Top of PROVIDED MATERIAL
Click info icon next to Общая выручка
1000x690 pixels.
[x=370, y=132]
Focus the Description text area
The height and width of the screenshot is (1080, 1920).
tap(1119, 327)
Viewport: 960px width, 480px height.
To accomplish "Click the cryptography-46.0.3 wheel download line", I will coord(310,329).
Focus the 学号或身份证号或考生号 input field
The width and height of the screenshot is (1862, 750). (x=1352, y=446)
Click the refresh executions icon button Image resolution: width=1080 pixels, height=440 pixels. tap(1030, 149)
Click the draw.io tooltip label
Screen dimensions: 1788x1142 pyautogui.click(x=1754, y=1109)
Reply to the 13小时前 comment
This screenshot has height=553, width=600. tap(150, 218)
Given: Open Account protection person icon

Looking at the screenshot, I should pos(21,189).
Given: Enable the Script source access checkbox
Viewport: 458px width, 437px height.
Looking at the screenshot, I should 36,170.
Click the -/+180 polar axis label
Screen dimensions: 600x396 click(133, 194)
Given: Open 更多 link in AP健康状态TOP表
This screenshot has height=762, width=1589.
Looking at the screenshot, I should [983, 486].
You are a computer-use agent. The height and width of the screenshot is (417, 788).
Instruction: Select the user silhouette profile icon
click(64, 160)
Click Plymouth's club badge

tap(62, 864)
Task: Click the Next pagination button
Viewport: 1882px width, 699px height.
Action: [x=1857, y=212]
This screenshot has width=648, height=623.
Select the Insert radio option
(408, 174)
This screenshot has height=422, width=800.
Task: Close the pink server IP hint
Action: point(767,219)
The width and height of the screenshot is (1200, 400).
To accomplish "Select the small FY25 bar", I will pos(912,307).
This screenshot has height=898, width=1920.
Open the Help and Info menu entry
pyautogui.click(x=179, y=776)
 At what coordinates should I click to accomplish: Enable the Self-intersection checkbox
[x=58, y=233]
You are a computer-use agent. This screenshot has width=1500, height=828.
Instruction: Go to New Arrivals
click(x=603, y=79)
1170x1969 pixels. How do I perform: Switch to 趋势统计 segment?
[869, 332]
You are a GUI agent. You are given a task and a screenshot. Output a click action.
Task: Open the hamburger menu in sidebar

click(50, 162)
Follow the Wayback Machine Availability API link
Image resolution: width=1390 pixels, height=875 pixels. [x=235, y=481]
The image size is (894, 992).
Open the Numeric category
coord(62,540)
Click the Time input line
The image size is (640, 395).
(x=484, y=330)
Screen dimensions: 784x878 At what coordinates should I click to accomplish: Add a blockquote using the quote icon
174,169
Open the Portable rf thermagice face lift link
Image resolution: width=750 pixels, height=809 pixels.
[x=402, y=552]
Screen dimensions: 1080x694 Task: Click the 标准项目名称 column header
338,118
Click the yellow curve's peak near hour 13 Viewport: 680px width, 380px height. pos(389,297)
Bottom of PROVIDED MATERIAL
WHAT TO PRODUCE: Look through the entries and return every line where "will" appears.

RESULT:
To accomplish "Click the cryptography-46.0.3 wheel download line", I will coord(310,329).
To accomplish "Select the small FY25 bar", I will pos(912,307).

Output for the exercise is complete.